Open-Source AI Matches Leading Proprietary Model in Diagnosing Cases
According to a new study, an open-source artificial intelligence (AI) model can diagnose challenging medical problems just as well as a top proprietary model. This breakthrough indicates growing competition in AI-powered diagnostics, which may benefit both patients and healthcare providers.
The study, financed by the National Institutes of Health (NIH) and directed by Harvard Medical School researchers, compared the open-source AI model Llama 3.1 405B to GPT-4, a leading closed-source AI. The findings, published in JAMA Health Forum on March 14, show that open-source AI technologies are catching up with proprietary counterparts in terms of clinical reasoning ability.
The researchers examined 92 difficult clinical cases published in The New England Journal of Medicine. The findings revealed that Llama 3.1 405B successfully diagnosed patients 70% of the time, exceeding GPT-4's accuracy rate of 64%. Furthermore, Llama ranked the correct diagnosis as its initial proposal 41% of the time, whereas GPT-4 did 37%. The open-source model did much better on more recent cases, with a 73% accuracy rate.
"For the first time, an open-source AI model has matched GPT-4 on complex diagnostic cases," stated Arjun Manrai, assistant professor of biomedical informatics at Harvard Medical School. "This rapid progress is remarkable, and competition in this field will benefit patients, care providers, and hospitals."
Medical circles are increasingly discussing the debate between open-source and closed-source AI. Closed-source models, like those produced by OpenAI and Google, are externally hosted, necessitating the transmission of patient data to third-party servers. Open-source models, on the other hand, can be used within a hospital's IT system while maintaining data privacy.
"The open-source model is likely to be more appealing to many chief information officers, hospital administrators, and physicians," said Thomas Buckley, a doctorate candidate at Harvard Medical School. "Keeping data in-house is a major advantage for healthcare providers."
Furthermore, open-source AI models offer greater customisation. Medical experts can fine-tune them using local data to answer unique research and clinical needs, but proprietary models make this more challenging. However, closed-source models offer customer support and are often easier to incorporate into hospital systems.
Both kinds of AI are trained on large medical datasets, such as research publications, clinical decision support systems, and anonymised patient information. By analysing trends in these databases, AI models help medics diagnose illnesses like cancer, heart disease, and infection.

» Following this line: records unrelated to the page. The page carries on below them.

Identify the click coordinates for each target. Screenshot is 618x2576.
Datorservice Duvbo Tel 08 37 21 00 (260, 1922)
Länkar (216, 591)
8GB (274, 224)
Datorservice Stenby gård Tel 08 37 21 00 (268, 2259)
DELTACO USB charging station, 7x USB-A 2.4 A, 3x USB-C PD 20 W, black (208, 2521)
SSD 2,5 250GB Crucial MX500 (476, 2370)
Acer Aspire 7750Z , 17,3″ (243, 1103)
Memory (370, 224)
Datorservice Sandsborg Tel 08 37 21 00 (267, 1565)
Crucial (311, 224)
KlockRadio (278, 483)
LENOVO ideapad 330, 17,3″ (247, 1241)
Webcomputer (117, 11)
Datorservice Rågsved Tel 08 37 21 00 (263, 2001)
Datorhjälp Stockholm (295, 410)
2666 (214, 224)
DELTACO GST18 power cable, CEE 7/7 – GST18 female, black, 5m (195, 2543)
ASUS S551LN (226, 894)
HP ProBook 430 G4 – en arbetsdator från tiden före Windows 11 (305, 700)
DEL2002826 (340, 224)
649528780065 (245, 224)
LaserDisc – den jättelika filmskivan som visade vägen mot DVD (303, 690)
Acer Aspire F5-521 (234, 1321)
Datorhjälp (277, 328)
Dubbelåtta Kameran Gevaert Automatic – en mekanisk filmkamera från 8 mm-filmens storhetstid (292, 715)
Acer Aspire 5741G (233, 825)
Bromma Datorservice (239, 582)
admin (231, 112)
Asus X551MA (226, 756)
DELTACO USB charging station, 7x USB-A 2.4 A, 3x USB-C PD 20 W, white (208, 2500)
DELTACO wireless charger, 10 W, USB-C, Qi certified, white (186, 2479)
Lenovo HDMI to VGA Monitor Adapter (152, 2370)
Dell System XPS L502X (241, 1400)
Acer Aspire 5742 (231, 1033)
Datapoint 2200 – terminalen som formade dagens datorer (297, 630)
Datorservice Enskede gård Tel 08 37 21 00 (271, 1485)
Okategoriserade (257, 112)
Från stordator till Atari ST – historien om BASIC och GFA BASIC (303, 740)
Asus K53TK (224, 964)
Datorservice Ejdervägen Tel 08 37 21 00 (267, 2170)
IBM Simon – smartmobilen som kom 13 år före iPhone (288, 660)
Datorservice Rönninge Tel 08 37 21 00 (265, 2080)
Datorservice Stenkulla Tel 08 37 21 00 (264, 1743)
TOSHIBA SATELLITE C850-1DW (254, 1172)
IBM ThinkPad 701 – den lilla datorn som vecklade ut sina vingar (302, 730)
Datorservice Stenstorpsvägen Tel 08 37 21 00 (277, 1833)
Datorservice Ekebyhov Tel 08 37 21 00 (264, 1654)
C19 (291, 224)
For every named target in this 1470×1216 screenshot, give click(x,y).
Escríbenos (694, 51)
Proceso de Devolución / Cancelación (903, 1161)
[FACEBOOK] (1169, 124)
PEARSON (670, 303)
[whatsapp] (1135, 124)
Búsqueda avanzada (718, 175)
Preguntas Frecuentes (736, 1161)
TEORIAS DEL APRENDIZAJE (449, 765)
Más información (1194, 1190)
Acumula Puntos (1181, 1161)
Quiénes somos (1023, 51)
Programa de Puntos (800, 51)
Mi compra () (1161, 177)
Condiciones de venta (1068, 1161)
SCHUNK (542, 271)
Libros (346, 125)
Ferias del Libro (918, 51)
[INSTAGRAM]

The study also attempted to avoid bias in testing by considering 22 cases published following Llama's training time. The model's excellent performance implies that it was not only recognising previously learnt examples but also thinking through difficult clinical problems.
"As a physician, I've seen the focus on large language models favoured by proprietary systems," said Adam Rodman, a medical professor at Beth Israel Deaconess Medical Centre. "Our study shows that open-source models can be just as effective, giving healthcare professionals greater control over AI tools."
Each year, diagnostic errors cause injury to about 795,000 people in the United States. These errors not only imperil lives, but they also impose huge financial costs on the healthcare system. Misdiagnoses can result in unnecessary tests, ineffective treatments, and protracted diseases.
"Used wisely, AI can be a trusted diagnostic assistant, improving both accuracy and speed," Manrai told the audience. "However, it is crucial that physicians lead this integration to ensure AI serves the best interests of healthcare."